▶ **INSTRUCTIONS FOR THE TASK**: Write the next part of the Hans Nobel biography below, picking up after its final sentence.

▶ **PROVIDED TEXT**:
--- START ---
= Hans Nobel =

Danish landowner and civil servant

Hans Nobel (1657 - 26 August 1732) was a Danish landowner and civil servant.

==Biography==
Nobel was born in the village of Kristianopel at Karlskrona in Blekinge where his father was a merchant. He was the son of Hans Mortensen Nobel (dead 1698) and Sophie Casparsdatter Eggers (dead 1693). He was an uncle of jurist and military officer Peter Schnitler (1690–1751).
The year after he was born, southern Sweden including Blekinge became Swedish territory under the terms of the Treaty of Roskilde (1658).

Nobel attended school in Kristianstad and was enrolled at the University of Copenhagen in 1677. For a period he was a customs contractor of North Jutland. Nobel served as mining counselor at Nordafjelsk bergamt in Northern Norway from 1702. From 1704 to 1719 he served as Governor of Romsdals Amt (now Møre og Romsdal county). He lived in Molde and was the owner of the Moldegård manor.
--- END ---
▶ **DATASET ROWS**:
--- START ---
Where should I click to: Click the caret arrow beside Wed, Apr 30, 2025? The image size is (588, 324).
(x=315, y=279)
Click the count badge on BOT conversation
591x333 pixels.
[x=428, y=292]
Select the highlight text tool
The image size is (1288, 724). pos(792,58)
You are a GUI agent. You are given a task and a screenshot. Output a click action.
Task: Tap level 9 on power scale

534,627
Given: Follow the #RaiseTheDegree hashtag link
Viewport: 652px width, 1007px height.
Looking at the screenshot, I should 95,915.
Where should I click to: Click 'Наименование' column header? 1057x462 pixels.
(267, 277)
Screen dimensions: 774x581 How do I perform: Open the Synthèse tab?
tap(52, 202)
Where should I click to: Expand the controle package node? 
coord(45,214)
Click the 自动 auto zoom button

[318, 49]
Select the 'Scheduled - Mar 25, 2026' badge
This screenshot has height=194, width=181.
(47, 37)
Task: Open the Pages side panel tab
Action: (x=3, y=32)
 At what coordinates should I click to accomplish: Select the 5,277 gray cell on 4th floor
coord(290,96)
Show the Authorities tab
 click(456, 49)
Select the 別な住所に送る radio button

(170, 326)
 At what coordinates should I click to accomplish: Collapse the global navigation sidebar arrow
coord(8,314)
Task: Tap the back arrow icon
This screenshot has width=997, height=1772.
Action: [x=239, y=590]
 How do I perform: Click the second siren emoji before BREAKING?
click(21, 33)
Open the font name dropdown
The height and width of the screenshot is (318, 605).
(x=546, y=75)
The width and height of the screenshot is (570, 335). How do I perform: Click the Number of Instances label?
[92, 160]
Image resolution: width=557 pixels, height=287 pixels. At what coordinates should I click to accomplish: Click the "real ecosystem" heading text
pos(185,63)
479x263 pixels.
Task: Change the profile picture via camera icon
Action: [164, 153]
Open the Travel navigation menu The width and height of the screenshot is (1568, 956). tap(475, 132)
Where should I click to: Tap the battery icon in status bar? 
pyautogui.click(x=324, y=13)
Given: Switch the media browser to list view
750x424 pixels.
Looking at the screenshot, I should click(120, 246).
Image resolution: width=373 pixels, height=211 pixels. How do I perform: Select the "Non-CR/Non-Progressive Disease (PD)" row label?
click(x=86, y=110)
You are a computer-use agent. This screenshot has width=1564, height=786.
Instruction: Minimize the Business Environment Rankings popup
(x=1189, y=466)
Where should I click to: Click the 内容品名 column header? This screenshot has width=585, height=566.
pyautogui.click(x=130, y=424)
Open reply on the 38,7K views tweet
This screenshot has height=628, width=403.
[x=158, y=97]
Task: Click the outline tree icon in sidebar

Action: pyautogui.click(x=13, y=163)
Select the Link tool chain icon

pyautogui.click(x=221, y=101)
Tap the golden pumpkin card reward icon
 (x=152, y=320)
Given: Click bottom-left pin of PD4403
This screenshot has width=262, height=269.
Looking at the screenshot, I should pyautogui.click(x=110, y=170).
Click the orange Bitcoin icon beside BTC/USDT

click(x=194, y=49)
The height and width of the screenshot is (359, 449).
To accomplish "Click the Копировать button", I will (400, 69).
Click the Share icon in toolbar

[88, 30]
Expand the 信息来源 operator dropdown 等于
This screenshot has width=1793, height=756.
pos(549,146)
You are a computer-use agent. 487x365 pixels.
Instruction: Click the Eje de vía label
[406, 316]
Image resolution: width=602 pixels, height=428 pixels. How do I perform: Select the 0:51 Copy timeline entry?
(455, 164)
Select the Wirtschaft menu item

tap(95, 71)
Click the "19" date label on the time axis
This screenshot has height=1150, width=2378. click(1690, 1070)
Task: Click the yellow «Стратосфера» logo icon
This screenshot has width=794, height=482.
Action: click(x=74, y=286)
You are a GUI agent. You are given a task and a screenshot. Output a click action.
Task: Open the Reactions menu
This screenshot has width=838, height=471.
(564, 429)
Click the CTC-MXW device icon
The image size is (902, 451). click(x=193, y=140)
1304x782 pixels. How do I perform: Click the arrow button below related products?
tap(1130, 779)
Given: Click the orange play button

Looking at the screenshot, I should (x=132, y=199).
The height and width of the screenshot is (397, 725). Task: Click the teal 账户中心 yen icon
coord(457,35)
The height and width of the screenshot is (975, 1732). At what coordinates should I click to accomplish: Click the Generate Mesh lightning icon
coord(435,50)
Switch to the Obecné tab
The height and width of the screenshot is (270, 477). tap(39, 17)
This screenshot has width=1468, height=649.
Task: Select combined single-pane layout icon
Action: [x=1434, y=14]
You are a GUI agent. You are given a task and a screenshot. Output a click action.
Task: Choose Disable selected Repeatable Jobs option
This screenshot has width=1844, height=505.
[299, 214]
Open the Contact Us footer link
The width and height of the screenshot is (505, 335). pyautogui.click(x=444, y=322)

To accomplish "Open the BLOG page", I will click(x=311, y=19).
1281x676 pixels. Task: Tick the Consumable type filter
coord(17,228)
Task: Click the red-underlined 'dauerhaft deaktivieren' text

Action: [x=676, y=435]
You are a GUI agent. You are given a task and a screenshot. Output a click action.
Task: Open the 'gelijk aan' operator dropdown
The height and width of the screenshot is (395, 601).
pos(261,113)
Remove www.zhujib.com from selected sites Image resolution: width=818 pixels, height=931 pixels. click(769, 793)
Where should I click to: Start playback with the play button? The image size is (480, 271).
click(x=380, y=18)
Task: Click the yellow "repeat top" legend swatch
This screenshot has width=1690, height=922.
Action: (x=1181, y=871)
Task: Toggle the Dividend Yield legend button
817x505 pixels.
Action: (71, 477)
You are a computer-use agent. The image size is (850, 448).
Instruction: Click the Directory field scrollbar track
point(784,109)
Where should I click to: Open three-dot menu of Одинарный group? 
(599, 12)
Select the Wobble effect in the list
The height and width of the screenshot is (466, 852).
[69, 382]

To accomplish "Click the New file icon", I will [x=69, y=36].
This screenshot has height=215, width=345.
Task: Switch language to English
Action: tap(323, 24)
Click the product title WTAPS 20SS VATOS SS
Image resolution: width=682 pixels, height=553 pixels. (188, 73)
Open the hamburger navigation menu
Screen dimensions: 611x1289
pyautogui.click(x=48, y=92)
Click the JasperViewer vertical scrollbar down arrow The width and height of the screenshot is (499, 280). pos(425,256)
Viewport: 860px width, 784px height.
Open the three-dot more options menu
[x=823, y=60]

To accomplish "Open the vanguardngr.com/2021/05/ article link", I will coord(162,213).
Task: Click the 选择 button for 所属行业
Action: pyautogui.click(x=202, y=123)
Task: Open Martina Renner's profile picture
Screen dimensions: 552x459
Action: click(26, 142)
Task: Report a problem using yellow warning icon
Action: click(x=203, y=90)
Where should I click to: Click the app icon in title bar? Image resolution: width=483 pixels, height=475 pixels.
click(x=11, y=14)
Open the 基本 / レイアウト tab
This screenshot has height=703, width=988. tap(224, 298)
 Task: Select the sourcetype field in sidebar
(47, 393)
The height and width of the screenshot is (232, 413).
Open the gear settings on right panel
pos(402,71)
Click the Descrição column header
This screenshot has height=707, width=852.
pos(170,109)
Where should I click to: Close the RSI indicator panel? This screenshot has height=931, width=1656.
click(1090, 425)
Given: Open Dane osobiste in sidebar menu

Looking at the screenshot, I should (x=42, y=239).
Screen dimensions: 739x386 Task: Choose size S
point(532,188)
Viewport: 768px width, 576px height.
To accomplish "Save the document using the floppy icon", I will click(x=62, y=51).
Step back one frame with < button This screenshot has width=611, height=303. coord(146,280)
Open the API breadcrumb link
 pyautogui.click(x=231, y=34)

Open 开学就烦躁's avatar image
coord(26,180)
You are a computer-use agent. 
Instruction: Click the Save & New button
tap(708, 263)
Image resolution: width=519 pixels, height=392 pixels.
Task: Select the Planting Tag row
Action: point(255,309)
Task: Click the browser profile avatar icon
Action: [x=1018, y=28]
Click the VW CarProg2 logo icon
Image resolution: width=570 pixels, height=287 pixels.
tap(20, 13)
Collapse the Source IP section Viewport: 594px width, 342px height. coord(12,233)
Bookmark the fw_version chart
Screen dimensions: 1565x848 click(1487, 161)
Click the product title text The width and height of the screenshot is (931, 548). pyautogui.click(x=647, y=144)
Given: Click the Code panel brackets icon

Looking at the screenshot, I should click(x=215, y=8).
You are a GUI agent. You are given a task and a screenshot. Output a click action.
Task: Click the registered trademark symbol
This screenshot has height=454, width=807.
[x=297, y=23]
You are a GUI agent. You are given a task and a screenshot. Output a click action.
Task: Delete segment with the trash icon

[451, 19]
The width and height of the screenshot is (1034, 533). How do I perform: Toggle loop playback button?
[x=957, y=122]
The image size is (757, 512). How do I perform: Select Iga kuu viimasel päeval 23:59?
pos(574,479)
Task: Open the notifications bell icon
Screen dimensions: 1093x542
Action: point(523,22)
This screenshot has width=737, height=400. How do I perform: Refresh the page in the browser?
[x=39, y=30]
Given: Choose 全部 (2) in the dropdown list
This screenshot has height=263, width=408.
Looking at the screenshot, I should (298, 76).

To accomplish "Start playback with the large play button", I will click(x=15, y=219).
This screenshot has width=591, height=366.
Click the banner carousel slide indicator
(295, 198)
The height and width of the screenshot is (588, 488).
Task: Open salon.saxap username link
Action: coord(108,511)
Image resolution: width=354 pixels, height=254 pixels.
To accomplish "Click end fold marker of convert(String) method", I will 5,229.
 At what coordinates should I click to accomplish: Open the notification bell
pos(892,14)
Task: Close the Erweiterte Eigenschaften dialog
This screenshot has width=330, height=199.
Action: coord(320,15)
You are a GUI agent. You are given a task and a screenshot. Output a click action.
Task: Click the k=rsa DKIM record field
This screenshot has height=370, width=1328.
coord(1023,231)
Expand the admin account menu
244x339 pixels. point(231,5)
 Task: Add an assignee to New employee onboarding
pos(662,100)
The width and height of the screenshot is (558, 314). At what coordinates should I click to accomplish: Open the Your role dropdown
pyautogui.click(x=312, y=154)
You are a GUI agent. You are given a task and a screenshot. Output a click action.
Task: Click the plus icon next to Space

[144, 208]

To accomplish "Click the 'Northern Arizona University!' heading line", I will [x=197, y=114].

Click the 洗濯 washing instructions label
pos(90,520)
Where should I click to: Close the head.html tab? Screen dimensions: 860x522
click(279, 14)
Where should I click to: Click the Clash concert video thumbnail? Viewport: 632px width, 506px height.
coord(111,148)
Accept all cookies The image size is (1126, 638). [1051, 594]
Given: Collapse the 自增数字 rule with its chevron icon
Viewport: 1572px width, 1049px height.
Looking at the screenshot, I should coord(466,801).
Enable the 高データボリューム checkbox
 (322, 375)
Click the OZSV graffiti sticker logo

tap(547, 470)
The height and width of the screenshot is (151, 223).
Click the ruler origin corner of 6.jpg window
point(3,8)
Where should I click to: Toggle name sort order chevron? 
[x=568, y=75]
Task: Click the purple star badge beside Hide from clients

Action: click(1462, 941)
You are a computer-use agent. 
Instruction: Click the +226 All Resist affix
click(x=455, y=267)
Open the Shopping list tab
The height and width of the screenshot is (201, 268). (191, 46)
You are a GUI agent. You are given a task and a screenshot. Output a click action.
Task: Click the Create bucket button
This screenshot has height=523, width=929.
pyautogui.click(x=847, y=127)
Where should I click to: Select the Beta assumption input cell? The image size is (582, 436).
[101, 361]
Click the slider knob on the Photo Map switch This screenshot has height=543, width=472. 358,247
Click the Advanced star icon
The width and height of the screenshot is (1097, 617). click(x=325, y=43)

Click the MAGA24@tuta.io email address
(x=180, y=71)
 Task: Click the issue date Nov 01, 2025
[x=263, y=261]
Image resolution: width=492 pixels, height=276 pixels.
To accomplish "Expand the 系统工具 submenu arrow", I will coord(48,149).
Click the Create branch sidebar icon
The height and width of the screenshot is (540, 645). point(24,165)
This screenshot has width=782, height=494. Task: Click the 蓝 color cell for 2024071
--- END ---
▶ **SOLVED PROBLEM**:
From 1713 to 1716, he was a member of the Palace Act Commission (Slottsloven) at Akershus. Between 1717 and 1719, he lived in Brevik.
In 1719, Nobel moved to Denmark where he settled as a landowner at Sandholt and Sollerup on Funen. During the 1720s, he oversaw the Norwegian church sale. He lived there until his death in 1732.

His son, Hans Hanssen Nobel (1684-1752), was the Governor of Stavanger Amt. Hans Hansen Nobel was the owner of the property Gammel Strand 36 in Copenhagen. He acquired the property through his marriage to the widow of Icelandic merchant Jørgen Jørgensen Klog.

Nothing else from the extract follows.